The winter can be an extremely difficult time for dieters. In fact, most of us gain a pound per winter. And while this may not sound like a lot, those who gain during the coldest months typically keep the extra weight on and add more over time. Over the long run, this helps explain why our weight tends to creep up as we age, despite an active lifestyle.
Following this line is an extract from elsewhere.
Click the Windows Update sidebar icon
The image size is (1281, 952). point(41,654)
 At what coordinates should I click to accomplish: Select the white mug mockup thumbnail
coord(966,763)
Several factors are to blame for winter weight gain, but the cold weather is the No.1 factor. When temperatures drop, we tend to stay inside. Our metabolisms slow to a crawl and we pack on the pounds. Additionally, during the winter, we forgo low-calorie snacks for prepackaged, high-fat delights like chips, sweets and high carbohydrate comfort foods, which make us feel better.
Biology plays a role
Our body tries to hang onto the extra insulation (fat) during the colder months because traditionally, being able to keep warm with those few extra pounds helped keep us alive. The hormone CCK tells the brain when we’re full, but in fall and winter it’s suppressed, making us want to eat more. Research also shows that a slight increase in weight increases immune function as well. Although we now have other ways to protect ourselves such as indoor heating and plenty of warm clothing, nature still works to protect us with the extra weight during the colder months.
How to Fight it
The good news is you can keep the winter weight gain at bay – try these simple tips:
- Get Some Sun
Too little sunlight can trigger cravings for high-calorie, fatty carbs like cakes, cookies, ice cream and chips. This is because diminished sunlight in winter reduces the brain’s production of serotonin, the mood-boosting brain chemical that helps suppress food cravings and overeating. Because we don’t get as much sun exposure in the winter, our serotonin levels tend to plunge, and cravings kick in to combat the blues.
- Catch Your Zs
If you’re still having trouble losing weight even though you’re doing everything right, hitting the snooze button may help. In a decade long study, Canadian researchers found that men who reported getting seven to eight hours of sleep each night were 16.5 pounds lighter than those who said they only caught five or six hours of shuteye nightly. Women who got a full night’s sleep were more than 11 pounds thinner than those who didn’t.
- Plan to Eat Right
Eat regular meals and don’t skip meals. Starving yourself during the day inevitably leads to “feasting” or overeating at night. Anytime you allow yourself to get too hungry, it’s easy to overindulge. Increase the fiber in your diet to between 25 and 30 grams per day because it fills you up and has zero calories.
- Drink Enough Water
We often mistake hunger for thirst – especially in winter when drinking enough water can be a real challenge. Make sure you set yourself a goal for your water intake and keep that water bottle handy throughout the winter months.
- Eat More Soup
Eat more soup to stay full longer. Those who eat soup before meals consume about 100 less calories than those who don’t. Researchers are not sure why, but one possible conclusion is that when water is incorporated into food (as opposed to drinking it straight), your stomach empties more slowly and keeps you feeling full longer on fewer calories.
- Think Before You Drink
There’s nothing like a piping hot beverage to warm you up — or pack on the pounds. Fancy coffee shop drinks can add several hundred calories to your diet. In fact, sipping a Starbucks Grande Cafe Mocha will cost you more than 360 calories. Opt instead for low calorie basics like regular coffee, a low-cal hot chocolate or tea.
Follow these tips during the winter months and you can combat the winter weight gain and remain slim and trim for spring.